トレンドマイクロは4月28日、同社のセキュリティブログで、Adobe Flash Playerに存在するさまざまな脆弱性を利用することで知られるエクスプロイトキット「Angler EK」が利用する最新の脆弱性が、Adobeが2015年4月にセキュリティ情報で修正プログラムを公開した脆弱性「CVE-2015-0359」でなく、別の脆弱性「CVE-2015-0313」が利用されている可能性を確認したと報告した。

「CVE-2015-0359」は「ByteArray::Write」がスレッドセーフでないために起こる「競合状態」の脆弱性で、この脆弱性を利用するためには多くのワーカーが必要と考えられている。

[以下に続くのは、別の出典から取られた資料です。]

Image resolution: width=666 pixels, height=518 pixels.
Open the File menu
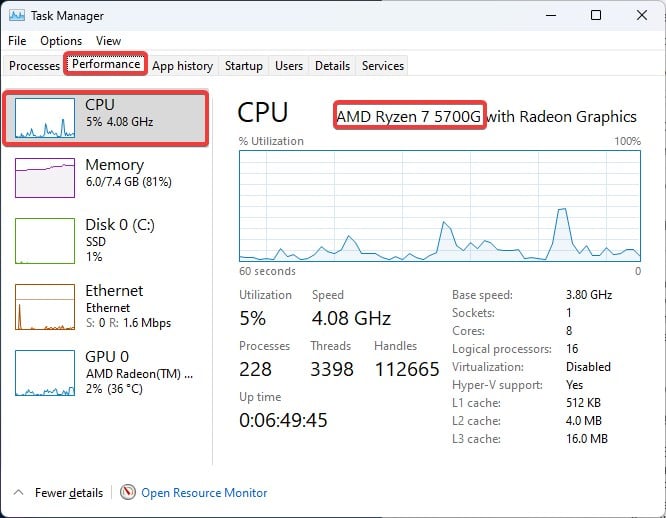coord(17,41)
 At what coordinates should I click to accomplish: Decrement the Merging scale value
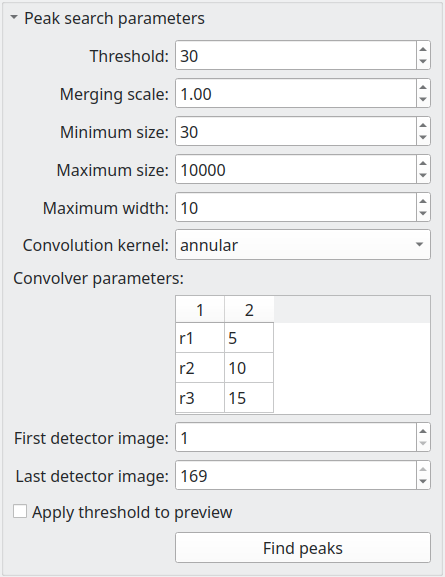(x=423, y=100)
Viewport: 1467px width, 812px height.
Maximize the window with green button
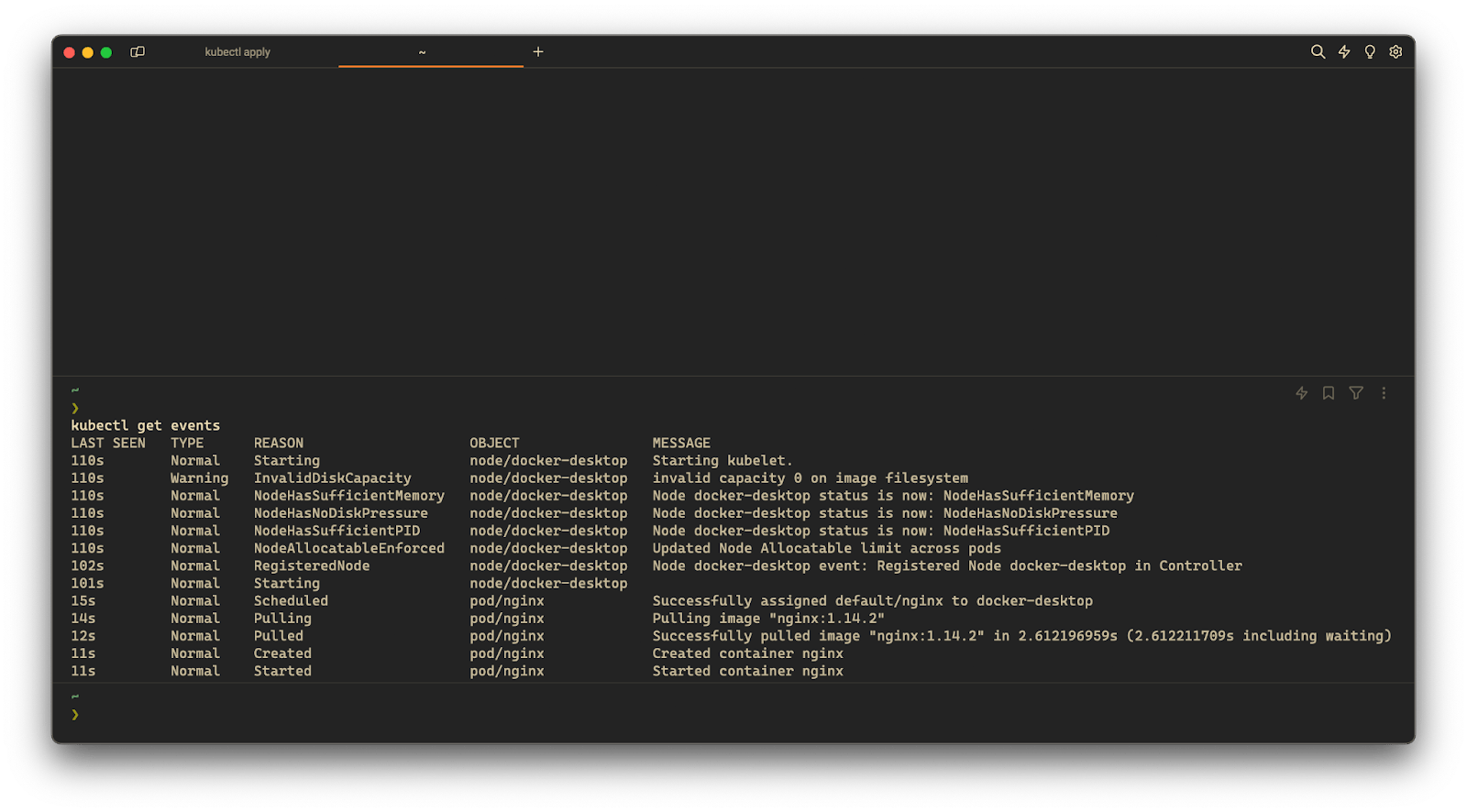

しかし、同社が解析した検体では、「Angler EK」が利用している脆弱性は「domainMemory」に関連した「Use After Free(解放後使用)」となっており、より簡単に利用が可能。そのため、「Angler EK」は修正プログラムが公開されている既知の脆弱性を利用している可能性が浮上した。

同社が確認したAdobe Flash Playerに存在する脆弱性を利用した攻撃の実行フローは、「CVE-2015-0359」ではなく、「CVE-2015-0313」で利用された実行フローと似ている。

新しい脆弱性と「CVE-2015-0313」の違い

この新しい脆弱性が「CVE-2015-0313」と異なる点は、基本となるバッファを変更するために「ByteArray::WriteBytes」を呼び出すこと。この変更が「domainMemory」に通知されないため、「domainMemory」は解放されたメモリを指し続け、攻撃者は、この「解放後使用」の脆弱性を利用して、解放されたメモリアドレスから、読み込みや書き込みといった本来備わっている命令を利用する。実際のところ、脆弱性を利用するために呼び出される関数が異なる以外は、今回の脆弱性は「CVE-2015-0313」の脆弱性と同一。

トレンドマイクロは、Adobeと協働し、この脆弱性の詳細を確認中。

なお、今回確認された検体のSHA1ハッシュ値は「E0C46A5BF1F98C0BF5F831E7AD1881502809DA93」。